Start of Source data

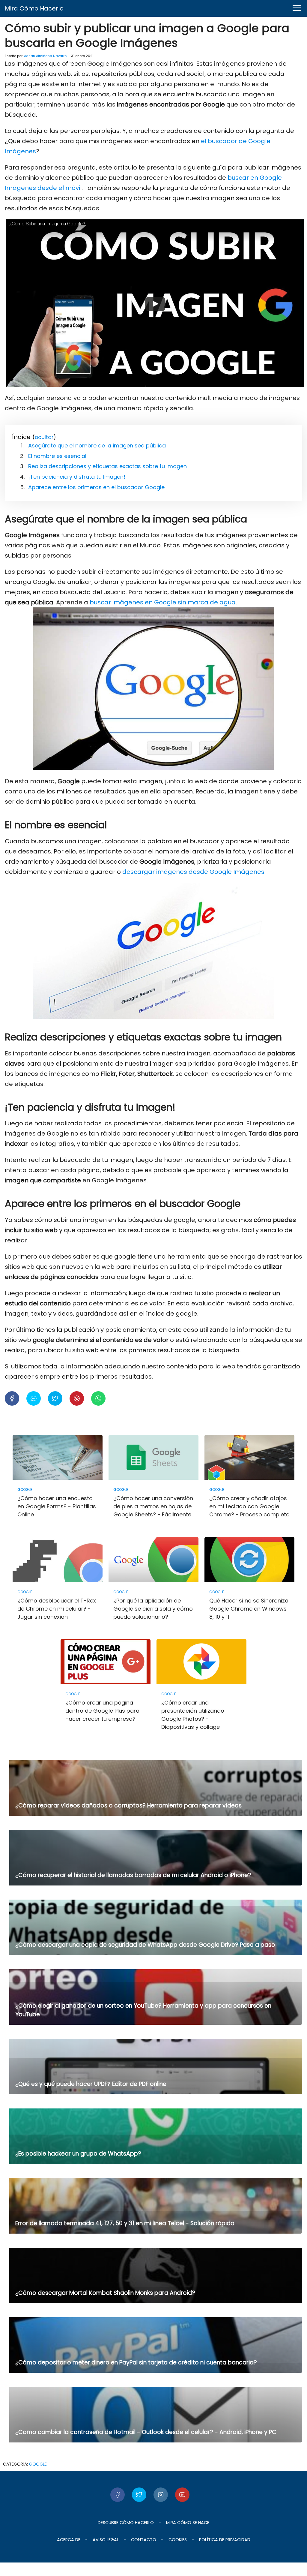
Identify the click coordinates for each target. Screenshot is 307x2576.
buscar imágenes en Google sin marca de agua (163, 602)
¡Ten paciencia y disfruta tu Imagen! (76, 476)
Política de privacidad (224, 2540)
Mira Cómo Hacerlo (34, 8)
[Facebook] (117, 2494)
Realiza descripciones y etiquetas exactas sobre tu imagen (107, 466)
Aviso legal (106, 2540)
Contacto (143, 2540)
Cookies (177, 2540)
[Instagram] (161, 2494)
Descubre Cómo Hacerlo (126, 2523)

End of Source data

# [Exercise prompt]
The records above are to be restated exactly, without their pictures.

# [Written solution]
Identify the click coordinates for each target. Screenshot is 307x2576.
buscar imágenes en Google sin marca de agua (163, 602)
¡Ten paciencia y disfruta tu Imagen! (76, 476)
Política de privacidad (224, 2540)
Mira Cómo Hacerlo (34, 8)
[Facebook] (117, 2494)
Realiza descripciones y etiquetas exactas sobre tu imagen (107, 466)
Aviso legal (106, 2540)
Contacto (143, 2540)
Cookies (177, 2540)
[Instagram] (161, 2494)
Descubre Cómo Hacerlo (126, 2523)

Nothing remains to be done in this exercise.